-- Excerpted passage --
— start —

SECURITIES AND EXCHANGE COMMISSION

[Release No. 34-52423; File No. SR-CBOE-2005-76]


Self-Regulatory Organizations; Chicago Board Options Exchange, 
Inc.; Notice of Filing and Immediate Effectiveness of Proposed Rule 
Change To Extend the Duration of CBOE Rule 6.45A(b) Pertaining to 
Orders Represented in Open Outcry

September 14, 2005.
    Pursuant to Section 19(b)(1) of the Securities Exchange Act of 1934 
(the ``Act''),\1\ and Rule 19b-4 thereunder,\2\ notice is hereby given 
that on September 13, 2005, the Chicago Board Options Exchange, Inc. 
(``CBOE'' or ``Exchange'') filed with the Securities and Exchange 
Commission (the ``Commission'') the proposed rule change as described 
in Items I and II below, which Items have been prepared by the CBOE. 
The Exchange filed the proposal as a ``non-controversial'' proposed 
rule change pursuant to Section 19(b)(3)(A)(iii) of the Act \3\ and 
Rule 19b-4(f)(6) thereunder,\4\ which

[[Page 55195]]

renders it effective upon filing with the Commission. The Commission is 
publishing this notice to solicit comments on the proposed rule change 
from interested persons.
---------------------------------------------------------------------------

    \1\ 15 U.S.C. 78s(b)(1).

— end —

-- Aim --
Please reproduce the SEC notice starting with "[Release No. 34-52423;" and going on through "September 14, 2005.", swapping "Extend" for "Shorten". The data after this point has no connection to the SEC notice.

-- Records --

— start —

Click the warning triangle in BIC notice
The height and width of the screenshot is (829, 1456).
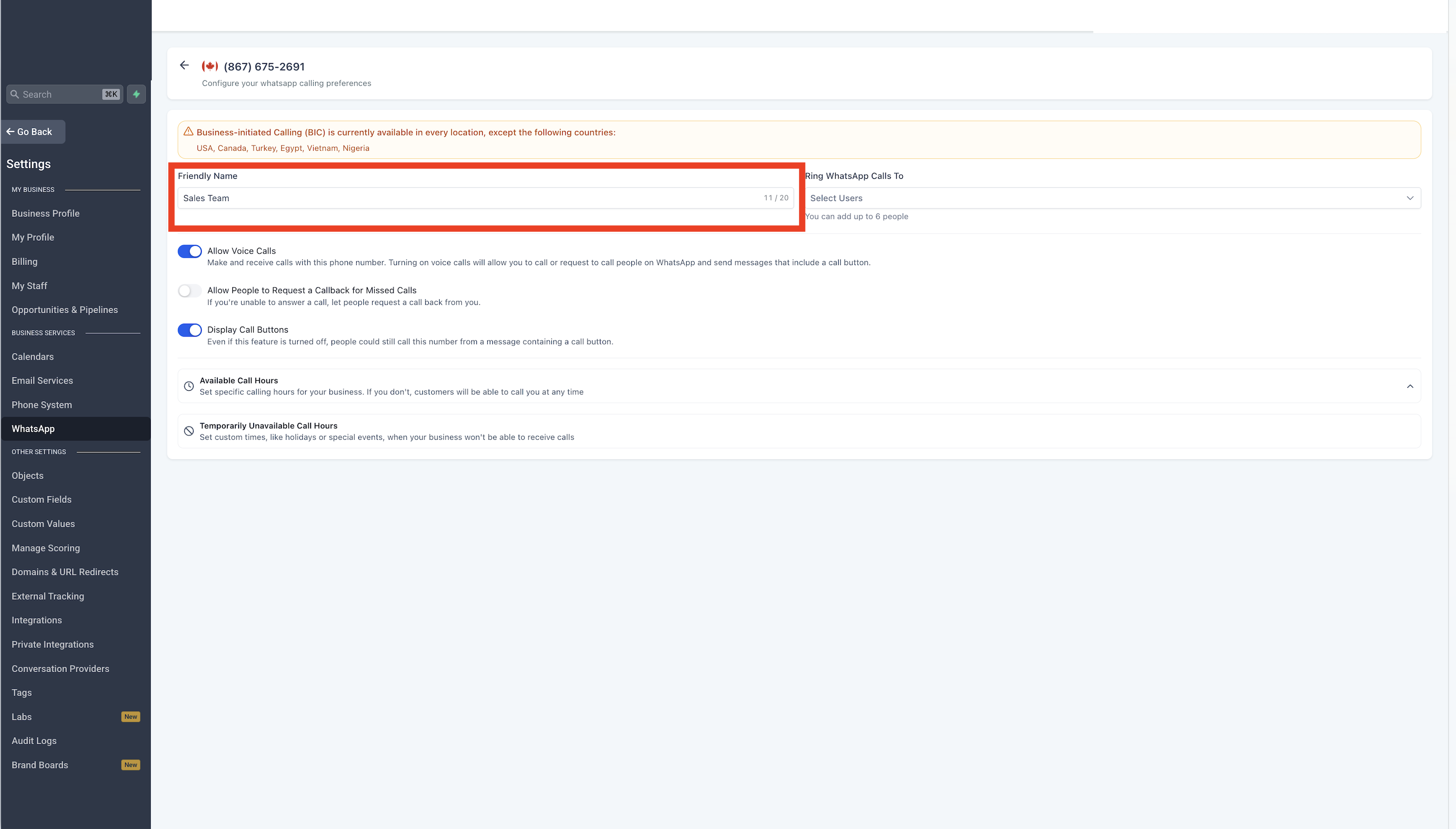click(x=189, y=132)
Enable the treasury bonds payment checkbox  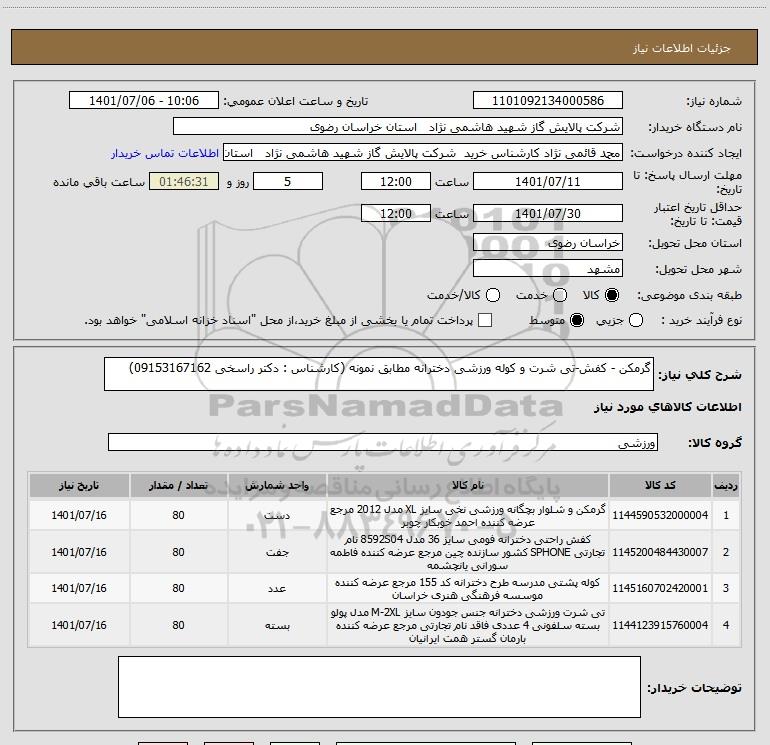pyautogui.click(x=485, y=320)
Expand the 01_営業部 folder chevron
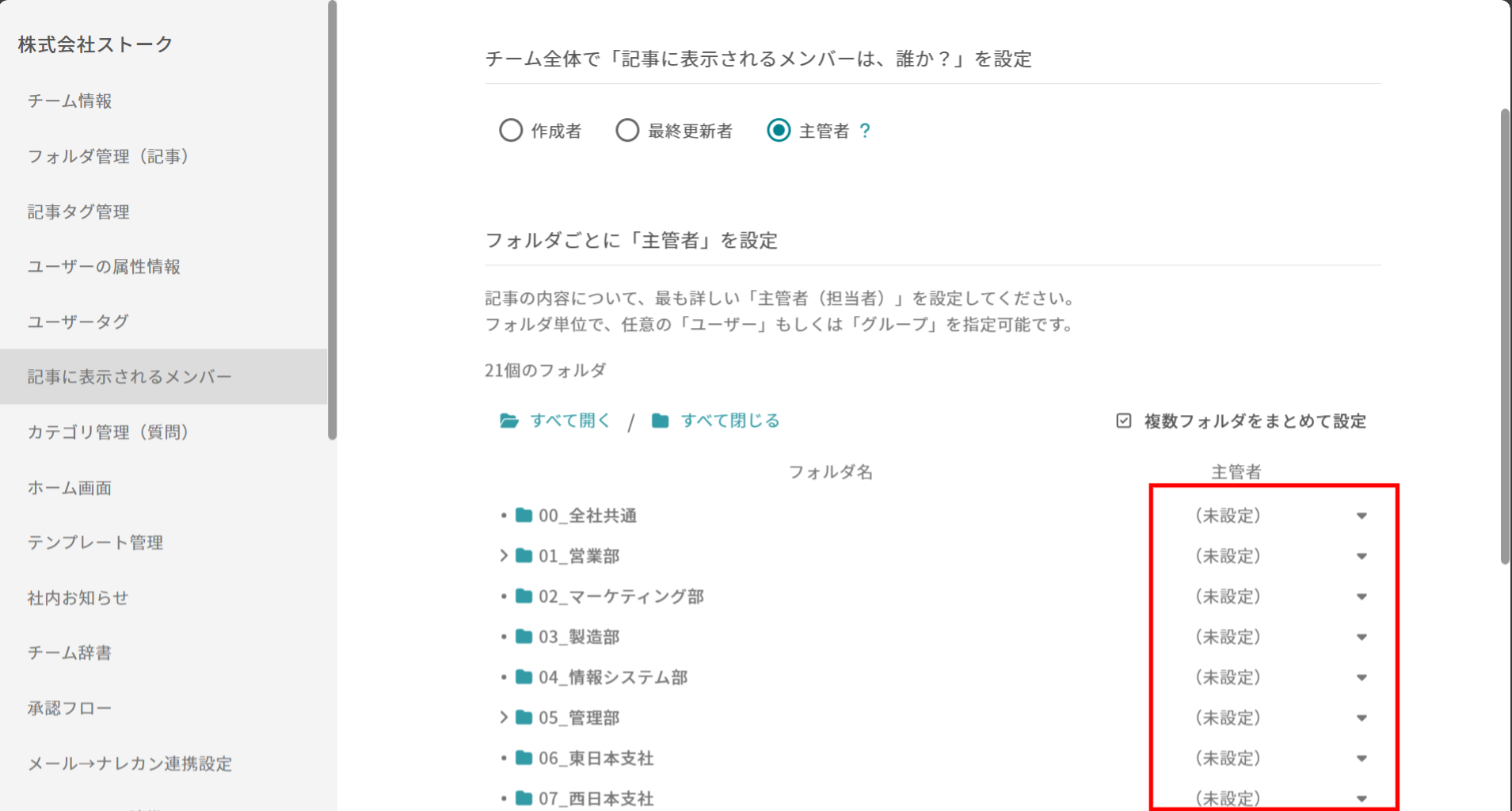Viewport: 1512px width, 811px height. (504, 556)
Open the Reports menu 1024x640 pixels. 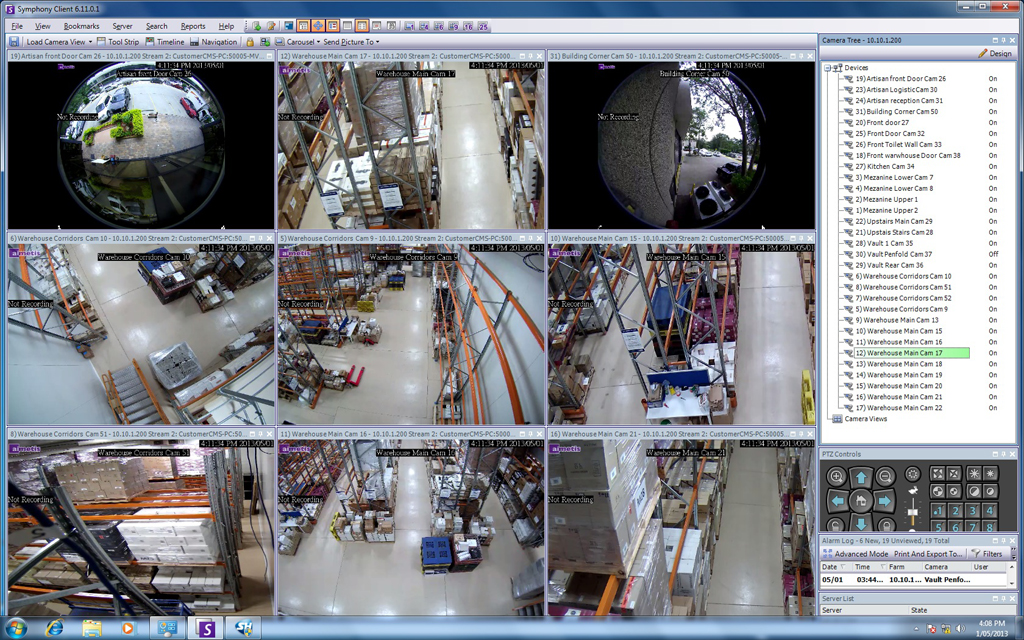tap(193, 25)
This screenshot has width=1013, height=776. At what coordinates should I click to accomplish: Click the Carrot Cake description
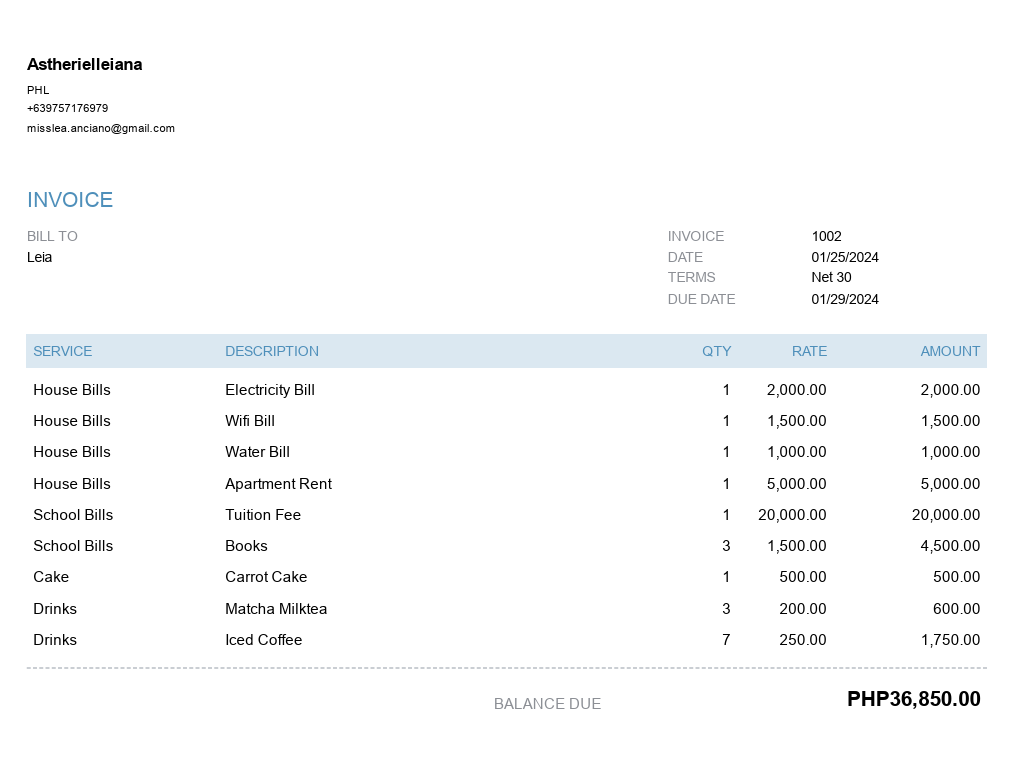point(266,576)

— end —

-- Response --
[Release No. 34-52423; File No. SR-CBOE-2005-76]


Self-Regulatory Organizations; Chicago Board Options Exchange, 
Inc.; Notice of Filing and Immediate Effectiveness of Proposed Rule 
Change To Shorten the Duration of CBOE Rule 6.45A(b) Pertaining to 
Orders Represented in Open Outcry

September 14, 2005.